One feature of the data that we may want to consider is that of time. Since each date is paired with the temperature reading for the day, we don‘t have to think of the data as being random. We can instead use the times given to impose a chronological order on the data. A graph that recognizes this ordering and displays the changing temperature as the month progresses is called a time series graph.

Constructing a time series graph

To construct a time series graph, we must look at both pieces of our paired data set . We start with a standard Cartesian coordinate system. The horizontal axis is used to plot the date or time increments, and the vertical axis is used to plot the values of the variable that we are measuring. By doing this, we make each point on the graph correspond to a date and a measured quantity. The points on the graph are typically connected by straight lines in the order in which they occur.

The following data shows the Annual Consumer Price Index, each month, for ten years. Construct a time series graph for the Annual Consumer Price Index data only.

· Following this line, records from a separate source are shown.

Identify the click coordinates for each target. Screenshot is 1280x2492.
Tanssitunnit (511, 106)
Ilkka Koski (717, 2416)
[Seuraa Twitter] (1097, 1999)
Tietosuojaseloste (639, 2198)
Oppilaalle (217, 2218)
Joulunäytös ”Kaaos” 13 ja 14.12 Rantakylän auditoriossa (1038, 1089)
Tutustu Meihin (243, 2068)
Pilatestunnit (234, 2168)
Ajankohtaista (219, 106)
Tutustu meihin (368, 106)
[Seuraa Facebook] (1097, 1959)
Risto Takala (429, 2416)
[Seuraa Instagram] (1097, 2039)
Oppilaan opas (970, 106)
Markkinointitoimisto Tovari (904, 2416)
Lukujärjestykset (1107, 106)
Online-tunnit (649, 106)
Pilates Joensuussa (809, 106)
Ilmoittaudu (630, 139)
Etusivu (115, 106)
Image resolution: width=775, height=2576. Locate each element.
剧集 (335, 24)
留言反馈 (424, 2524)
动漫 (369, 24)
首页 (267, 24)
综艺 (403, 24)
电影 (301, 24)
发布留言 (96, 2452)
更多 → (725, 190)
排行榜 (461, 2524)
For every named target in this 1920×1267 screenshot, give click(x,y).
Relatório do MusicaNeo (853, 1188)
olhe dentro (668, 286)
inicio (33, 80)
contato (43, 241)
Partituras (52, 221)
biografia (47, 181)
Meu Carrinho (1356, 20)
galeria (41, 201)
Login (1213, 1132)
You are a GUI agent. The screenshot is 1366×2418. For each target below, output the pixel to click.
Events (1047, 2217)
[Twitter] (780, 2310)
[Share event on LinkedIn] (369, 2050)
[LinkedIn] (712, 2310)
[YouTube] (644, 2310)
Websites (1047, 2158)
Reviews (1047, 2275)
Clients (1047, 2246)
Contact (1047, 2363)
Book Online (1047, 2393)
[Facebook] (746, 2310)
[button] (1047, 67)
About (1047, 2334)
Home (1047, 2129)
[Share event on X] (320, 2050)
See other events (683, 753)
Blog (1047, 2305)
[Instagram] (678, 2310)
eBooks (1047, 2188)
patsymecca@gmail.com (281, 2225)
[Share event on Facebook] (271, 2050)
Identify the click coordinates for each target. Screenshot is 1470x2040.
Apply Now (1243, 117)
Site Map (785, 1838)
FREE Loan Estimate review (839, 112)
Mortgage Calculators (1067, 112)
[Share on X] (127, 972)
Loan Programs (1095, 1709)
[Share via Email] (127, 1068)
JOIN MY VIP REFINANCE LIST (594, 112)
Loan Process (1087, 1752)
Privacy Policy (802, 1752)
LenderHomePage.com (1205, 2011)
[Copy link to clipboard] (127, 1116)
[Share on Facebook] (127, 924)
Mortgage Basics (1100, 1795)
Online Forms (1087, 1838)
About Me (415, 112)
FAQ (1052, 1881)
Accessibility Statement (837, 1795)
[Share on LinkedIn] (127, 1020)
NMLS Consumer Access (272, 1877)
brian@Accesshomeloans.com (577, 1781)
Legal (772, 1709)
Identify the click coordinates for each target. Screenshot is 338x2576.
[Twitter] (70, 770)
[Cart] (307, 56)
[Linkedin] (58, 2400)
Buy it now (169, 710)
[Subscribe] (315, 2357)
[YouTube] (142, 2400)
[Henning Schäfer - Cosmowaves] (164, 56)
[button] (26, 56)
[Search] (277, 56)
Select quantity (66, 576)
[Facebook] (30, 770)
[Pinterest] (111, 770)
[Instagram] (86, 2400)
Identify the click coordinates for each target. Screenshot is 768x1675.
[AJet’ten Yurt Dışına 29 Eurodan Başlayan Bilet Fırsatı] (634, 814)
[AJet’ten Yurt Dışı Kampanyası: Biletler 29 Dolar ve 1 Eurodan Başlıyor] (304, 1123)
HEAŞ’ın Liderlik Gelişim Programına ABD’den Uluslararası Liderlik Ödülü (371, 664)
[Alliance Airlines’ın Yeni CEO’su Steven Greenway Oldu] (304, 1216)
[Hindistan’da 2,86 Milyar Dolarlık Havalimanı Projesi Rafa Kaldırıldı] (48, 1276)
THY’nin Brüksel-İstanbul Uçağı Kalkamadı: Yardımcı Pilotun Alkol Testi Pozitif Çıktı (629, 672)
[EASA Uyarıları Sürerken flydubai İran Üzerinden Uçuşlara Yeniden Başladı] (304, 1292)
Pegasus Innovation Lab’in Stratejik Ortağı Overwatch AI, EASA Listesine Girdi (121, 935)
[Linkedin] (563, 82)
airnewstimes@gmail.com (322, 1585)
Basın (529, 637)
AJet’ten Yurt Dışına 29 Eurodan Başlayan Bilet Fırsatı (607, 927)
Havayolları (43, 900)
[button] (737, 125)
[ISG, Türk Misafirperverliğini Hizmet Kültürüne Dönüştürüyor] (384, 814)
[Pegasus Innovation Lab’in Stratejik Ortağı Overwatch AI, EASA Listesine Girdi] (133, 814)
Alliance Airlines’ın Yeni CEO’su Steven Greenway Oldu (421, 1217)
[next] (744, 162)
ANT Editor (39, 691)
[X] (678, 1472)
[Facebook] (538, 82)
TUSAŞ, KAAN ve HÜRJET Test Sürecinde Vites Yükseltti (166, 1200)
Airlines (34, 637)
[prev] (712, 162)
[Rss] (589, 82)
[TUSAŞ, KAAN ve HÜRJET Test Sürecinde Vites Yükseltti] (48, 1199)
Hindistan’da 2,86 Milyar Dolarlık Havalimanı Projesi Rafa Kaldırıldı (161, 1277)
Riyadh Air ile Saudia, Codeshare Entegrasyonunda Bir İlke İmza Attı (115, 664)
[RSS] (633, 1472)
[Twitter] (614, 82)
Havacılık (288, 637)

Year Jan Feb Mar Apr May Jun Jul
2003 181.7 183.1 184.2 183.8 183.5 183.7 183.9
2004 185.2 186.2 187.4 188.0 189.1 189.7 189.4
2005 190.7 191.8 193.3 194.6 194.4 194.5 195.4
2006 198.3 198.7 199.8 201.5 202.5 202.9 203.5
2007 202.416 203.499 205.352 206.686 207.949 208.352 208.299
2008 211.080 211.693 213.528 214.823 216.632 218.815 219.964
2009 211.143 212.193 212.709 213.240 213.856 215.693 215.351
2010 216.687 216.741 217.631 218.009 218.178 217.965 218.011
2011 220.223 221.309 223.467 224.906 225.964 225.722 225.922
2012 226.665 227.663 229.392 230.085 229.815 229.478 229.104
Year Aug Sep Oct Nov Dec Annual
2003 184.6 185.2 185.0 184.5 184.3 184.0
2004 189.5 189.9 190.9 191.0 190.3 188.9
2005 196.4 198.8 199.2 197.6 196.8 195.3
2006 203.9 202.9 201.8 201.5 201.8 201.6
2007 207.917 208.490 208.936 210.177 210.036 207.342
2008 219.086 218.783 216.573 212.425 210.228 215.303
2009 215.834 215.969 216.177 216.330 215.949 214.537
2010 218.312 218.439 218.711 218.803 219.179 218.056
2011 226.545 226.889 226.421 226.230 225.672 224.939
2012 230.379 231.407 231.317 230.221 229.601 229.594
This is a times series graph that matches the supplied data. The x-axis shows years from 2003 to 2012, and the y-axis shows the annual CPI.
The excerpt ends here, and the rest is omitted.